Le miroir sans tain

Elle jouit seule, toujours, devant une glace sans tain.
Qui dit que c’est mal de jouir ? De quel droit une société, quel que soit son degré de malaise, d’anéantissement, d’avancée libertaire, voire de démocratie, juge-t-elle du plaisir que peuvent prendre ou se donner ses membres ? Seule, toujours ! Elle n’a envie de personne ! Elle jouit seule devant une glace sans tain. Elle a besoin d’imaginer que des hommes la regardent pour atteindre l’orgasme, des inconnus ! Ah, ce n’est pas tous les jours, son extase n’est pas réglée comme une horloge malgré sa délicatesse et la complexité de ses rouages. Mais savoir que derrière ce reflet, des mâles peuvent à leur tour se branler en fixant son sexe dévoilé, lui permet d’accéder au paroxysme de la félicité.
J’ai fait installer un miroir ouvrant sur sa chambre, sur ses abysses intimes.
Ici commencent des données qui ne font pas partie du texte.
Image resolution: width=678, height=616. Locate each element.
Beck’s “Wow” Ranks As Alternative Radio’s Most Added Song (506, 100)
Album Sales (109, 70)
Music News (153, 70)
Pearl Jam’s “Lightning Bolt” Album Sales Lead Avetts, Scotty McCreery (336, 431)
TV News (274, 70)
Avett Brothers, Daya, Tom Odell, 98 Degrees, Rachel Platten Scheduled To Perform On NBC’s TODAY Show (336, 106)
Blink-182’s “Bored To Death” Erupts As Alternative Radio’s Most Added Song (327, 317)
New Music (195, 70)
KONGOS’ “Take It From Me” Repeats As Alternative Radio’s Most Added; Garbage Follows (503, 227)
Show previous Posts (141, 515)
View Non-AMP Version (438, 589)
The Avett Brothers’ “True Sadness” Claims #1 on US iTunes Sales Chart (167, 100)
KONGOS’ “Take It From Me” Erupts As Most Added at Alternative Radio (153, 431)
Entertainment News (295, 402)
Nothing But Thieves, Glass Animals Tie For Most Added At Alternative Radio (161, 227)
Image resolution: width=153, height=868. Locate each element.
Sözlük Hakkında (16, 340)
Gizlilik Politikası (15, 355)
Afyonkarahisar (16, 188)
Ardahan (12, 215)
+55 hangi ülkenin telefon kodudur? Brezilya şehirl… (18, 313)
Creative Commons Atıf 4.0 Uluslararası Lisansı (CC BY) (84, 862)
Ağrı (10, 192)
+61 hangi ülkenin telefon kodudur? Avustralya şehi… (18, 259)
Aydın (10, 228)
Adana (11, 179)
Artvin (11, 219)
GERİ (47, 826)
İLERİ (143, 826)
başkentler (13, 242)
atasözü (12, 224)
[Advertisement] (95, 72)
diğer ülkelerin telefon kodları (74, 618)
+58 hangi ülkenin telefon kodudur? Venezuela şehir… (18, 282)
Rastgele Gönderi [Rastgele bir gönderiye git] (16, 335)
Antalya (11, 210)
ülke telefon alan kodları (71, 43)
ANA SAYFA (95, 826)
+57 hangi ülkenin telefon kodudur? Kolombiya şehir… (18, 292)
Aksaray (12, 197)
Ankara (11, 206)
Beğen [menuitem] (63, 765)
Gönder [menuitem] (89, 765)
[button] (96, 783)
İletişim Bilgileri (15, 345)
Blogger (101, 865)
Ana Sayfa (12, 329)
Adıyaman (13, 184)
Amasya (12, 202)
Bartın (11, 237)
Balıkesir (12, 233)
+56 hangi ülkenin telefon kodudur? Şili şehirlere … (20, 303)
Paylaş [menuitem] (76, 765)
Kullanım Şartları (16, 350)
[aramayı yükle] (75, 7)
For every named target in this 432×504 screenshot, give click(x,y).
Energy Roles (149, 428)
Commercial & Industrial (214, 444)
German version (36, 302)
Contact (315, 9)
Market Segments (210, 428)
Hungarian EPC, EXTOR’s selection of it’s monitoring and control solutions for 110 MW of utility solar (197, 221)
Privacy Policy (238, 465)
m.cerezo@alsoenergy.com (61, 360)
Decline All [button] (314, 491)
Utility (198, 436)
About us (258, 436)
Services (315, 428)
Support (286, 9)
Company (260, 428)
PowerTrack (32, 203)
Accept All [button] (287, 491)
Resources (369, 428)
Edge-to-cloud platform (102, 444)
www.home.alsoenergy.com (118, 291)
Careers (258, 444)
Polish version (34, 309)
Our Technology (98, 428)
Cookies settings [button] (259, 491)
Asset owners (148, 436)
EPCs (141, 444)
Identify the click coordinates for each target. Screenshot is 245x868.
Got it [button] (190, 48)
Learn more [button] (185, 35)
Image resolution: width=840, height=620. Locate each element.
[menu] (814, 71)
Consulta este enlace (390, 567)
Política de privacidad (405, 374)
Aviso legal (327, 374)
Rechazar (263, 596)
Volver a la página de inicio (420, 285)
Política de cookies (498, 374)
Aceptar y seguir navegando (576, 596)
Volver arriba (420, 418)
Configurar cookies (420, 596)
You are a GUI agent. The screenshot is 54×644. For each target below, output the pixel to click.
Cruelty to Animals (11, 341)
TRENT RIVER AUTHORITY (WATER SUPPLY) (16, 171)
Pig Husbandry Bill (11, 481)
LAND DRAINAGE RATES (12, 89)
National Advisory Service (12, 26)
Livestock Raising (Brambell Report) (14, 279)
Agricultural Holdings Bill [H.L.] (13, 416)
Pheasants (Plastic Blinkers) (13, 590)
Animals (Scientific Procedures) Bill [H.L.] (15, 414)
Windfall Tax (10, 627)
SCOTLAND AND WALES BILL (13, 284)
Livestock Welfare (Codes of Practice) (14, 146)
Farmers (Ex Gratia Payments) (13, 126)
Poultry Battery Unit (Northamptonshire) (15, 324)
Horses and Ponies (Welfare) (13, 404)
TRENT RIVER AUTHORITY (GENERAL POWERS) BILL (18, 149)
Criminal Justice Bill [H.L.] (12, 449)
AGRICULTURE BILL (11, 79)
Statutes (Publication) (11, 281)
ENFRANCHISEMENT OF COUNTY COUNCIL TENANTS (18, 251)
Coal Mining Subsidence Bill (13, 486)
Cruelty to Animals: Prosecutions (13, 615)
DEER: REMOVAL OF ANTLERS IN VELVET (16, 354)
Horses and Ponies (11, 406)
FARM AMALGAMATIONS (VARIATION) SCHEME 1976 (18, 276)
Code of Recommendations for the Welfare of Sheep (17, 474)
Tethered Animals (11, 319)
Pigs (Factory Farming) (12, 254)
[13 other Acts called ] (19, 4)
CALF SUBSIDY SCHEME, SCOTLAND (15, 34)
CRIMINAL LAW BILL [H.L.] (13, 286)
Alors, telle une Madame Loyale, en uniforme chamarré découvrant des seins opulents qui attirent — je le constate — les yeux des chalands dans la rue, elle invite au spectacle de sa nudité, à l’aventure de ses mains explorant chaque secret de son anatomie. De ses doigts qui parcourent les doux replis de chairs tendres, elle espère les incidences d’une mécanique qui n’est pas toujours infaillible. Elle cambre son corps, offrant à ces regards dissimulés le meilleur angle de ses courbes. Il est tendu et forme une arche de volupté. Le dos est voûté dans une contraction musculaire involontaire, brutale et inattendue tandis que ses reins se creusent et projettent son ventre vers le ciel de lit. Elle sent que ces messieurs bandent en la contemplant ainsi, qu’ils ont la bave aux lèvres, devant les siennes aussi humides et entrouvertes. De cette concupiscence ressentie, elle tire la légèreté indispensable à ses orgasmes. Là, elle crie, vitupère, éructe, presque violente, alors que ses phalanges pénètrent et fourragent, tantôt raides, sinon un peu recroquevillées pour effleurer la face interne à l’unisson de son clitoris et appuyer sur la rugosité de cette zone si sensible. Elle est secouée de spasmes terribles et jette son bassin en avant dans une danse obscène, lançant sa vulve vers la vitre glacée, cherchant à provoquer davantage les érections de ses compagnons inconnus.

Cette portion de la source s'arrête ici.